Наконец, есть страны, где люди, даже ощущая себя несчастными, ни за что в этом не признаются. Сказать «мне плохо» — значит для них расписаться в том, что ты неудачник.

В этом смысле полезно сравнить жалобу русского и жалобу американца с точки зрения её структуры. Вот, скажем, американский студент жалуется преподавателю на несправедливость выставленной ему оценки. Сначала он объяснит цель своего обращения к профессору, потом сообщит, в чём, собственно, жалоба состоит, затем постарается доказать правомерность этой жалобы и, наконец, скажет, каким, по его мнению, мог бы быть выход из положения. Пользоваться при этом он будет исключительно смягчающими выражениями, не отрицающими собственную ответственность: «Мне бы хотелось с вами по этому поводу посоветоваться», «Мне кажется, что по поводу моей оценки могут быть разные мнения», «Вполне вероятно, что я не совсем точно выразил то, что хотел сказать» и т.п. То есть он будет пытаться помочь преподавателю «сохранить лицо», предоставить ему возможность манёвра или даже право отказаться от обсуждения вопроса. Мы видим здесь осуществление «принципа невмешательства» в чужие дела.

Тактика русских студентов оказалась бы принципиально иной. Скорее всего, они были бы гораздо более напористыми и агрессивными: «Почему вы моей соседке поставили „хорошо“, а мне „удовлетворительно“? Я вам всё ответила!» То есть их жалоба выглядит больше как претензия.

Иногда здесь снова проглядывает русский коллективизм: нам кажется, что наша вина стала меньше, если она раскладывается на многих. «Мама, почему ты меня ругаешь за двойку? У нас полкласса двойки получили!»

Свои недочёты русские студенты категорически отрицают и сводят объективный разговор к личному: «Вы ко мне придираетесь!»

Оказавшись за границей, русские студенты пытаются таким же образом разговаривать с западными профессорами, у которых такой подход вызывает раздражение или даже негодование.

Поскольку американский студент жаловаться не любит, а русскому только дай такую возможность, происходят недоразумения, правда, благоприятные для русских. Американец, услышав жалобу русского, бросается ему на помощь, потому что судит по себе: уж если дело дошло до того, что человек стал жаловаться, значит, ему так плохо, что не помочь нельзя — случай критический.

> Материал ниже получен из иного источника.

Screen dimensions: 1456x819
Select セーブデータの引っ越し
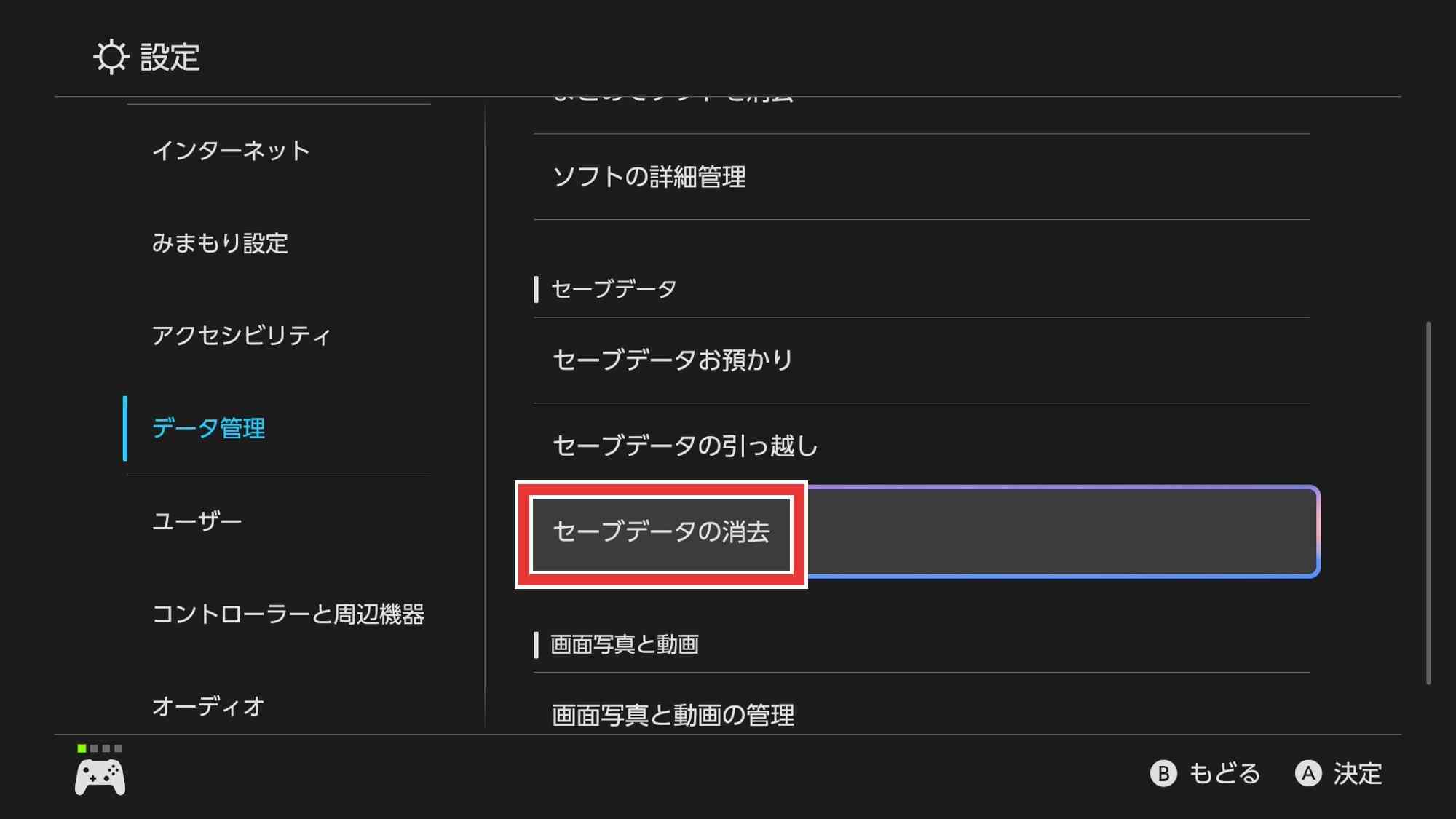(x=685, y=446)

Это, разумеется, плюс коллективизму. А минус в том, что человек изначально рассчитывает на то, что его проблемы будет решать чужой дядя.

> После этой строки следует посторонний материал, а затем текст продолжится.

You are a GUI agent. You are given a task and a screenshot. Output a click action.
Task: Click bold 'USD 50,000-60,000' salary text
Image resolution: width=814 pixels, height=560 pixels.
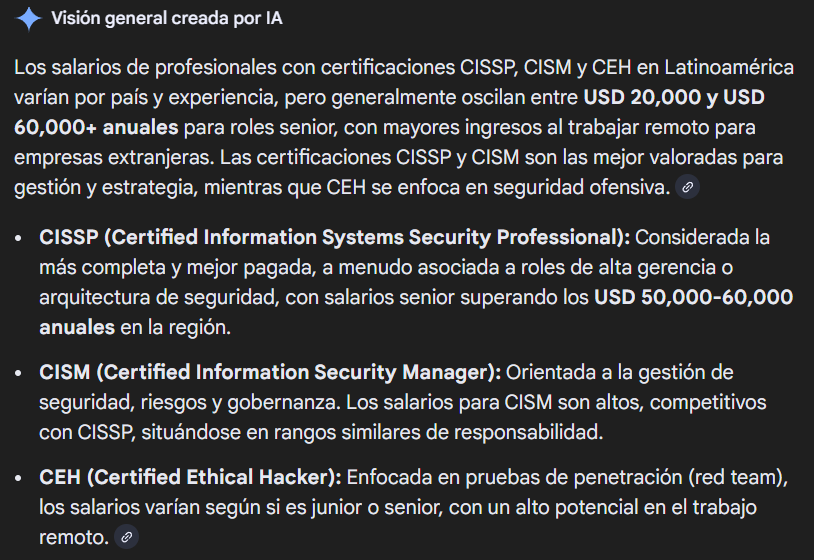coord(693,298)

Так, может быть, индивидуализм не так уж и плох?

Да, но тогда почему в странах, где процветает индивидуализм, так много самоубийств? Чего им там не хватает, жителям самых благополучных стран Западной Европы и Америки? А тепла им не хватает, человеческого сочувствия, поддержки, без которой русские не мыслят существования.

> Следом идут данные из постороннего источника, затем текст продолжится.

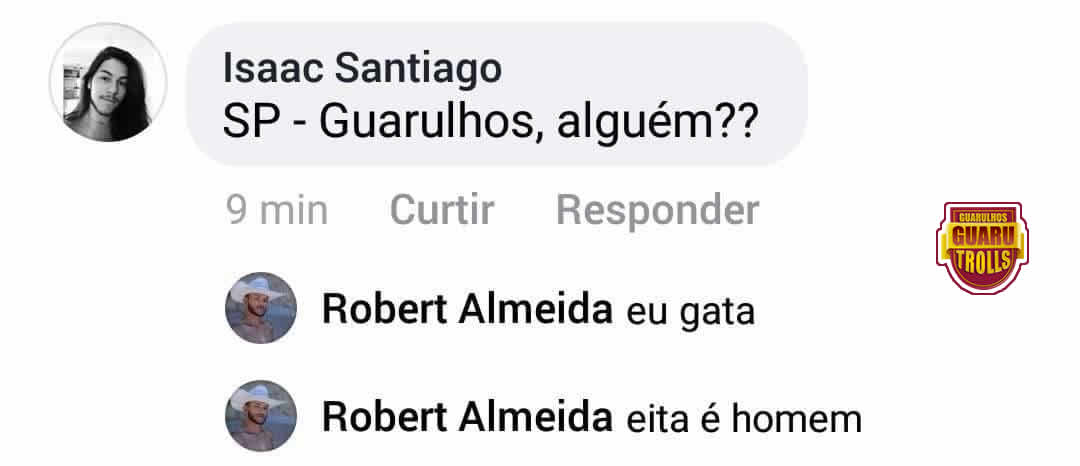1080x466 pixels.
Task: Click Responder to reply to Isaac
Action: tap(658, 210)
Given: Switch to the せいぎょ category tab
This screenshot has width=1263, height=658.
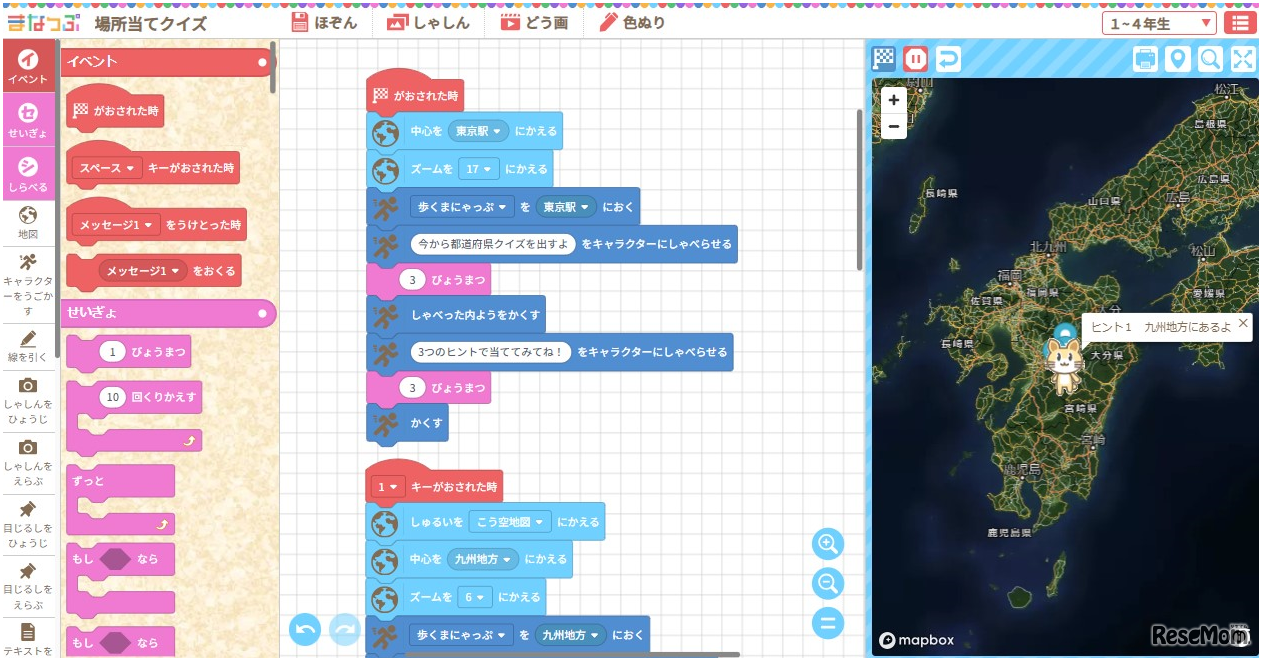Looking at the screenshot, I should pyautogui.click(x=28, y=119).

Как вам вот такой пример из жизни западноевропейцев? У одного немца случился сердечный приступ. Дома никого не было, и он попросил соседа доставить его в больницу. А сосед, как на грех, справлял свой день рождения и был навеселе. Однако случай критический, отказать было неудобно, и сосед повёз попросившего. Но как только сердечник оказался на больничной койке, он позвонил в полицию и сообщил, что сейчас по такой-то улице движется машина, управляемая пьяным водителем. А как же иначе?! Вы только представьте: вдруг он кого-нибудь задавит?

Вообразите себя на месте больного: вы бы так поступили? Не отвечайте, я знаю ответ.

Нет, вы там как хотите, а я — за коллективизм!